Golden Predator joins search for environmentally friendly mining techniques
Company active in Yukon gold mining joins others in research and development venture
A mining company active in Yukon says it hopes to lead the way on more environmentally friendly gold mining techniques.
Golden Predator Mining and two other companies have formed Group 11 Technologies to research and develop the use of in-situ mining on gold deposits.
Janet Lee-Sheriff of Golden Predator said in-situ, also known as in-place, mining involves drilling holes into a mineral deposit, putting in a water-based solution that breaks down the metal and then recovering the solution and separating out the metal.
There are no open pits, tunnelling or heavy equipment needed.
Cyanide is often used in gold mining to separate gold from the rock. Lee-Sheriff said putting it into groundwater is not acceptable.
It was Golden Predator's work in Yukon that led to another possible solution, she said.
The company was testing a bulk sample it took from a mining property near Watson Lake. Lee-Sheriff said they were looking for a solution other than cyanide to recover the gold from the sample when they found a water-based solution made by a company called EnviroLeach Technologies.
The solution is harmless enough that people can drink it with no ill effects, she said.
Lee-Sheriff said it also successfully leached out the gold in the sample.
She said history was made that day at their processing facility in Watson Lake.
It led to a discussion about the solution's use for in-situ mining and to a company called enCore Energy. It has a lot expertise in in-situ mining in the uranium industry and was interested in EnviroLeach's solution for use in mining gold and other metals.
Together, the three companies formed Group 11 Technologies.
Their plan is to acquire gold properties in the U.S. to begin research and development using the water-based solution for in-situ mining, according to a news release from Group 11 Technologies.
Lee-Sheriff said if it's successful, use in Canada would still be years away.
There are no regulations in place in Canada that allow it, so it cannot be done until there are regulations, she said.

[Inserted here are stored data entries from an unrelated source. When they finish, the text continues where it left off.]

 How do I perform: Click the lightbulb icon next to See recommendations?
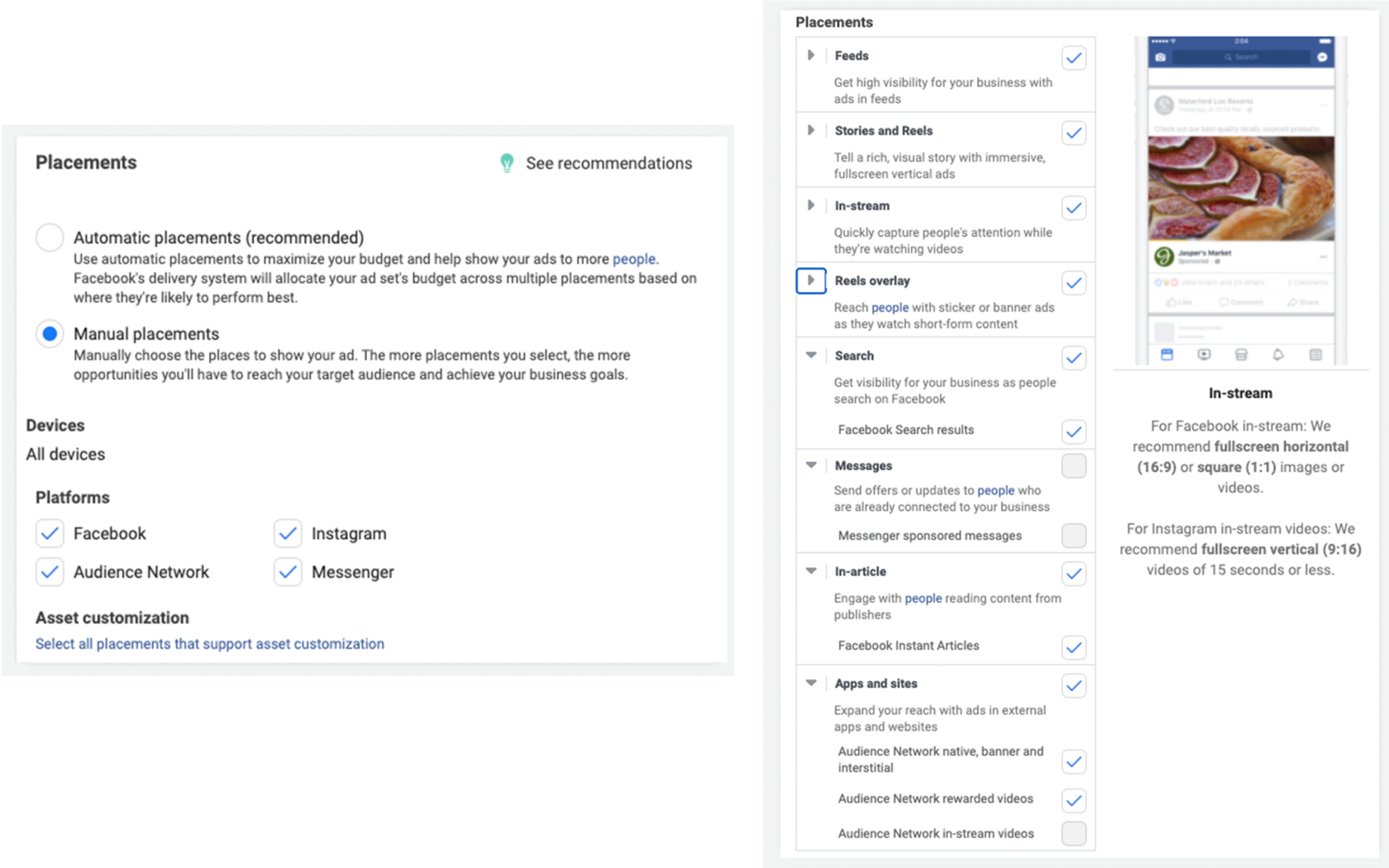(x=507, y=163)
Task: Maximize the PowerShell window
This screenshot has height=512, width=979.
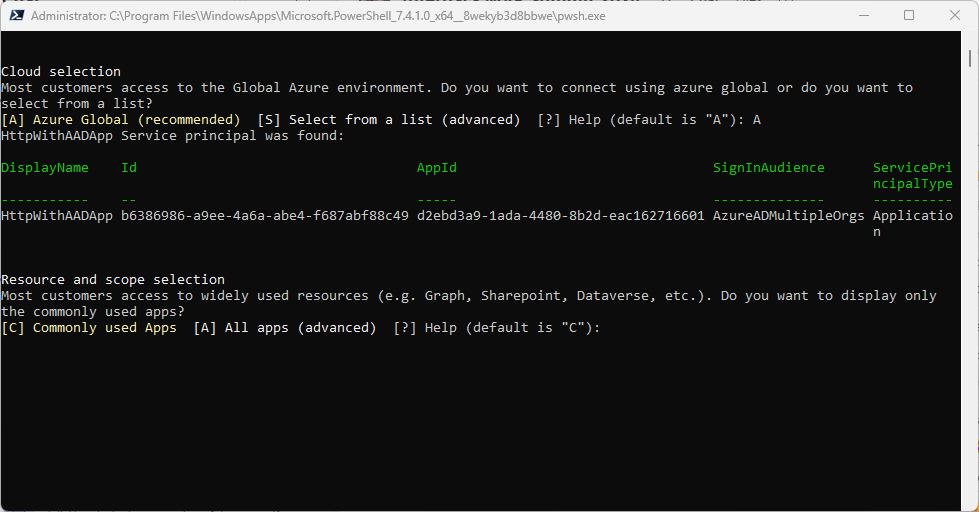Action: point(908,16)
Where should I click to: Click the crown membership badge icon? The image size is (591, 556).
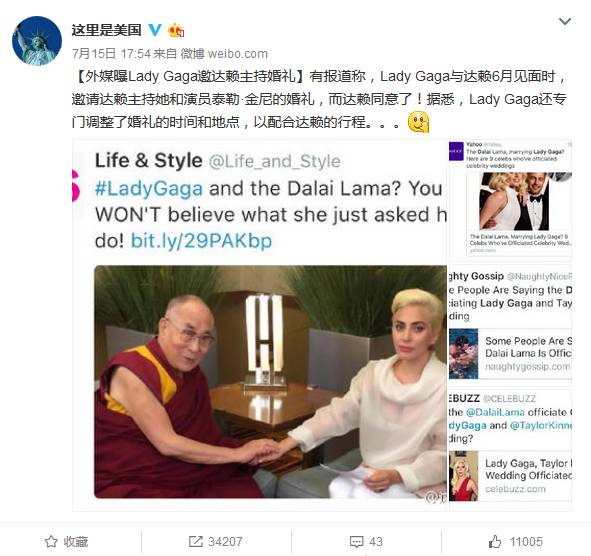pos(176,30)
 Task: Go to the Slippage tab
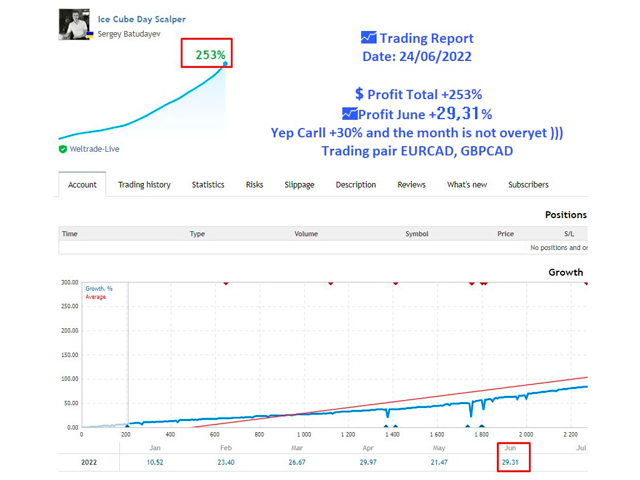point(299,185)
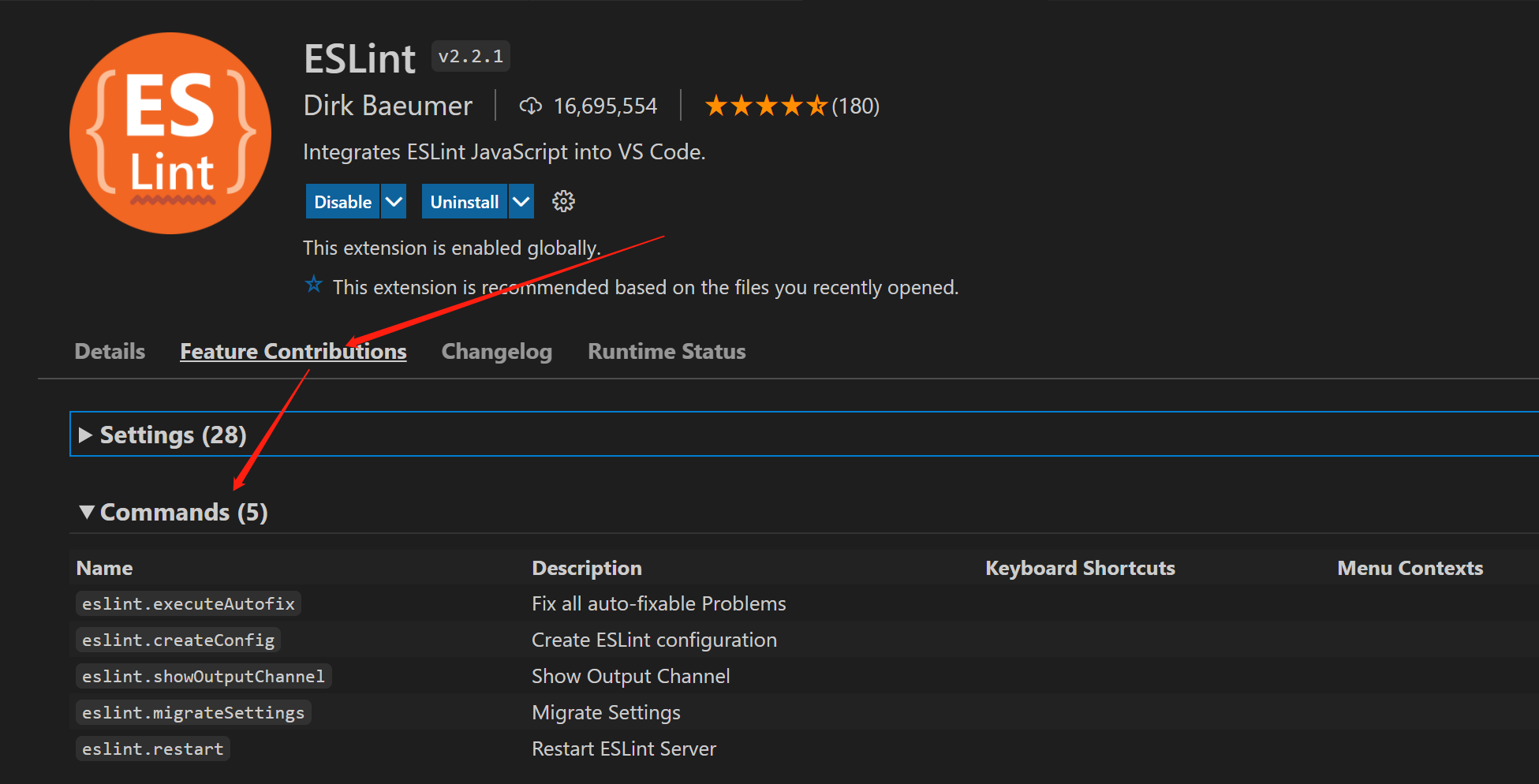Click the blue recommended star icon
Screen dimensions: 1539x784
(314, 285)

Scott Dunbar, a professor and department head at the University of British Columbia's institute of mining engineering, said developing regulations would involve a lot of scrutiny and possibly public opposition.
He said people are nervous about anything being put into groundwater.

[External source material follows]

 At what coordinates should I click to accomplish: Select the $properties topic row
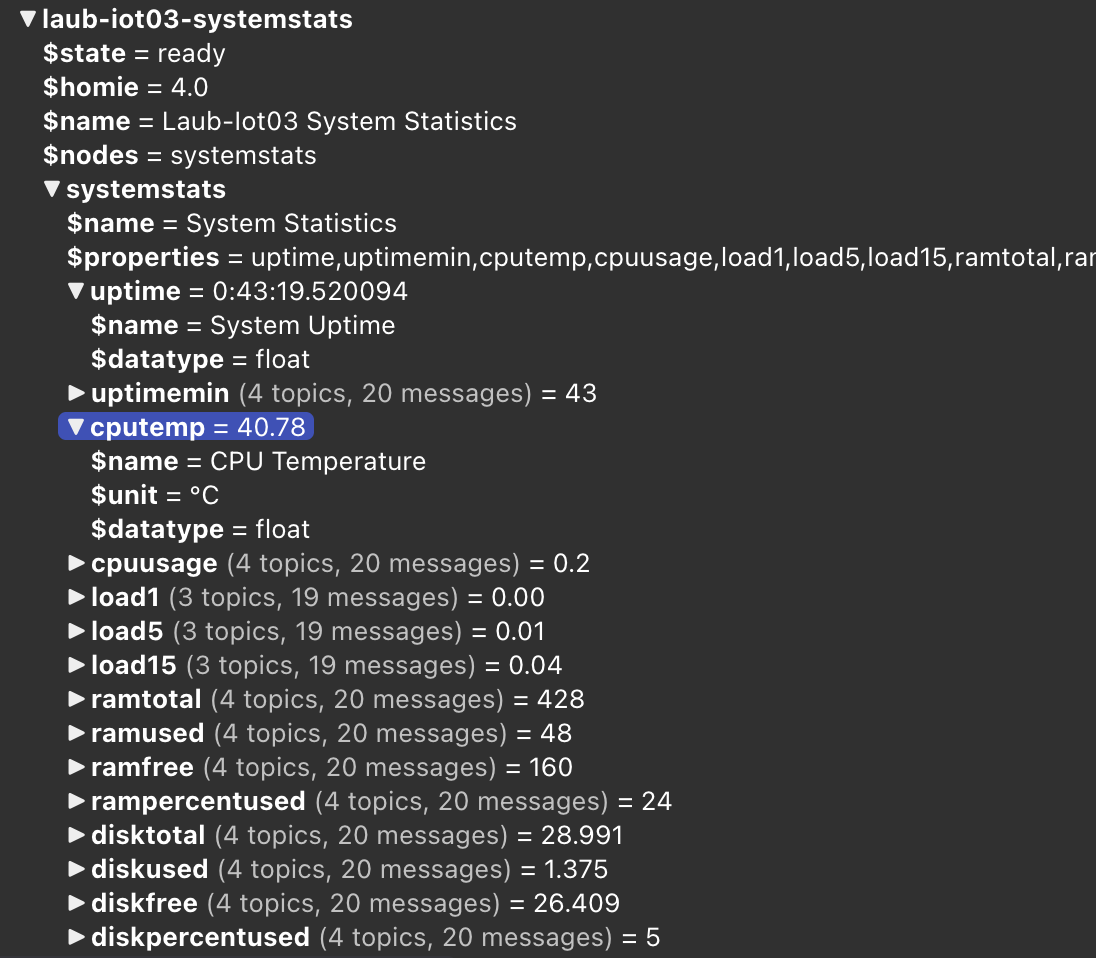pyautogui.click(x=143, y=257)
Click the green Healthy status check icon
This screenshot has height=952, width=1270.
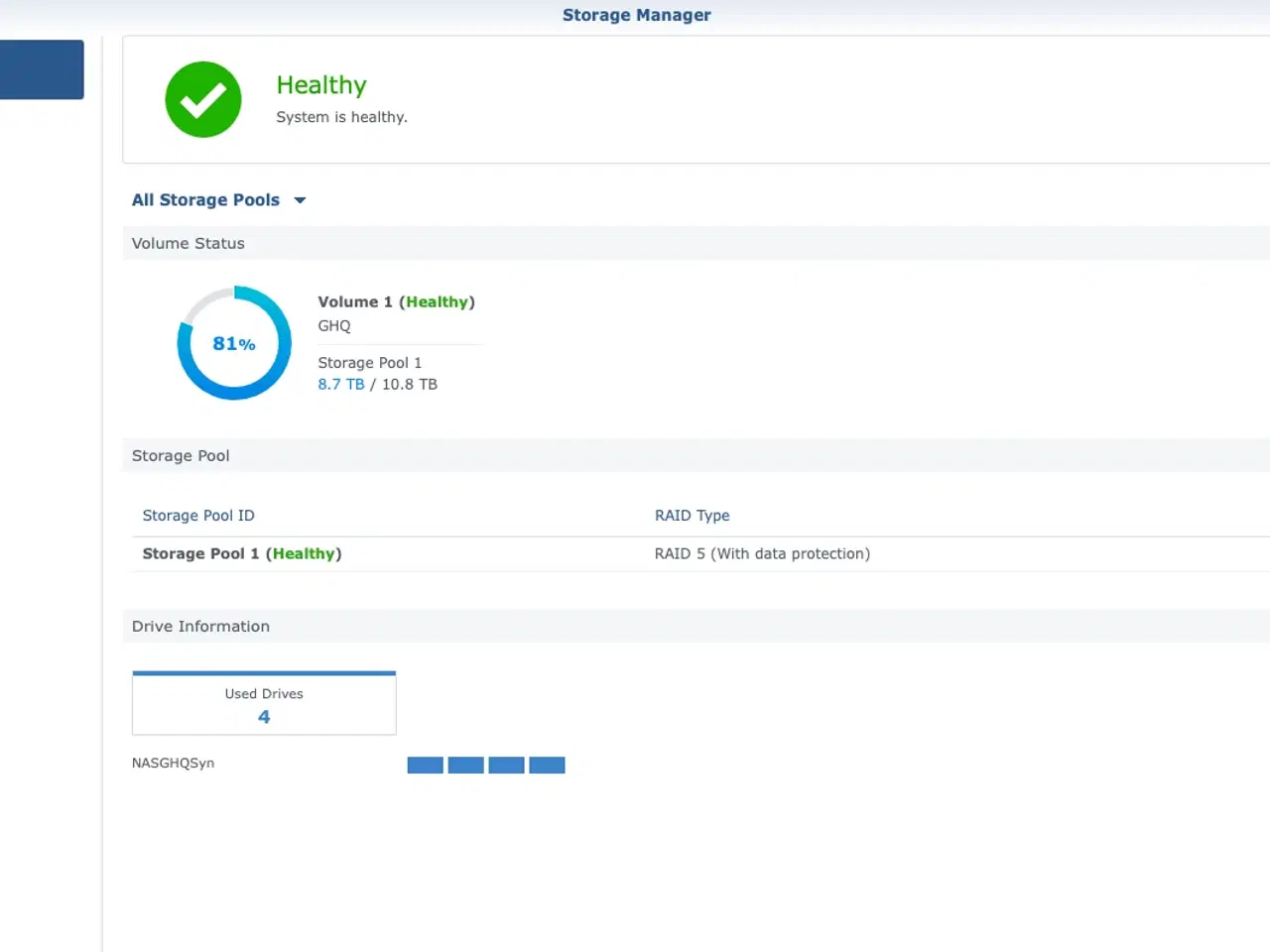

Another issue, Dunbar said, is finding a way to get the solution to the gold.
"I mean, you could drill a hole and not intersect any gold at all," he said. "And then a couple of metres away you could drill another hole and intersect a large amount of gold."

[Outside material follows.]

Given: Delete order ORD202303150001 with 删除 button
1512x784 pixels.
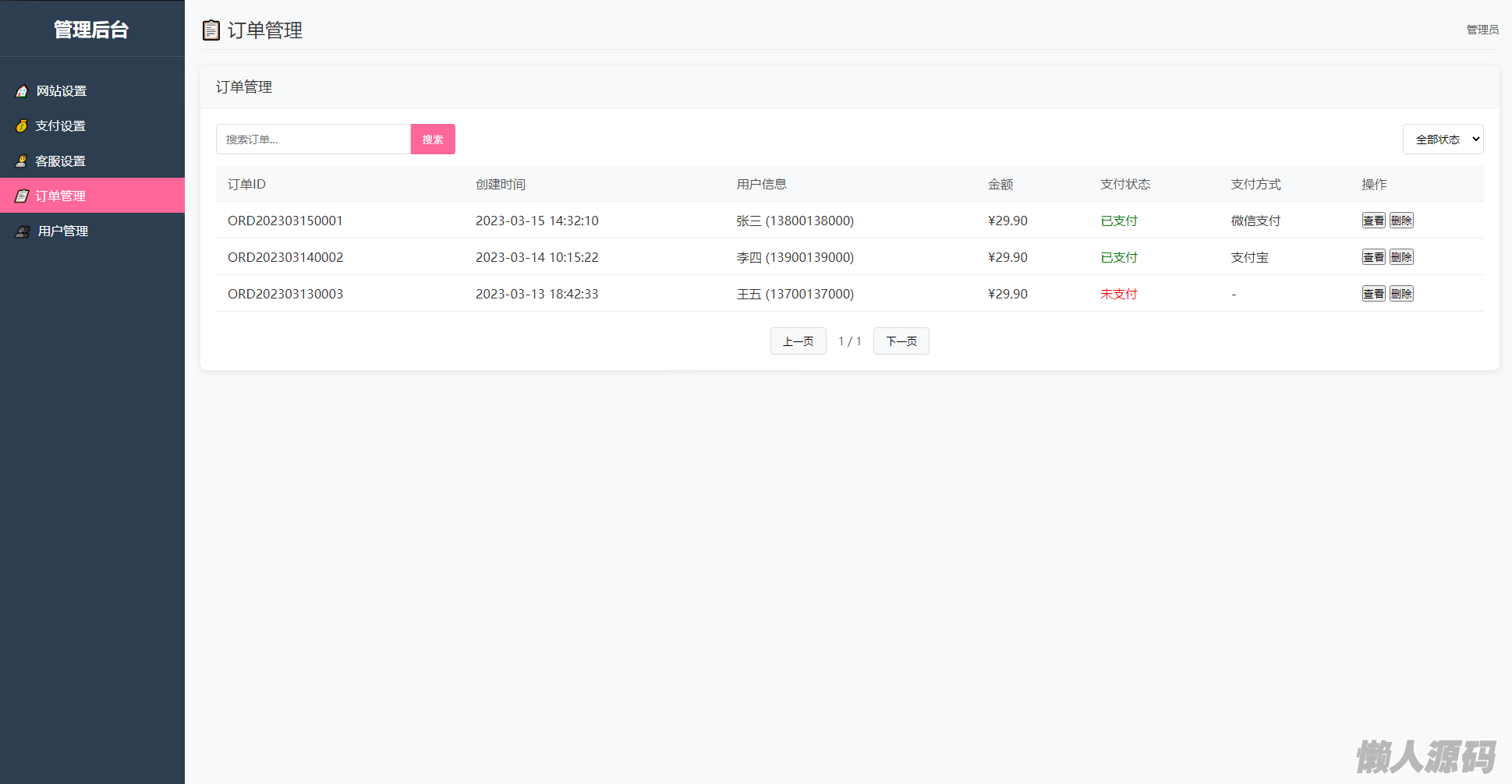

He said ways would have to be found to fracture the rock underground or find a deposit in naturally-fractured rock.
"It's tricky, but that's I think the main impediment," he said, "is getting to the rock mass in-situ."
Utah-based geologist Dusty Earley researched in-situ mining for the U.S. government between 1988 and 1996.
He said other than in uranium mining, and to a lesser extent copper, there has not been much interest from the mining industry. That's probably because conventional methods were seen to be more profitable, Earley said.
Even though the industry is improving, he said, there's growing pressure on mining companies to operate in a more environmentally friendly way.
That's revived interest in in-situ mining, Earley said. It led him to write a book on the process. It was published in March.
Along with potential environmental benefits, he said, it's far less expensive than conventional mining.
He said gold deposits that are too small to be profitable now, could suddenly become money makers.
"All it requires is drilling rigs and and some pump equipment and a surface processing facility," he said.
"So I think, yes, in-situ for a remote environment like the Yukon would be very attractive from that standpoint," said Earley.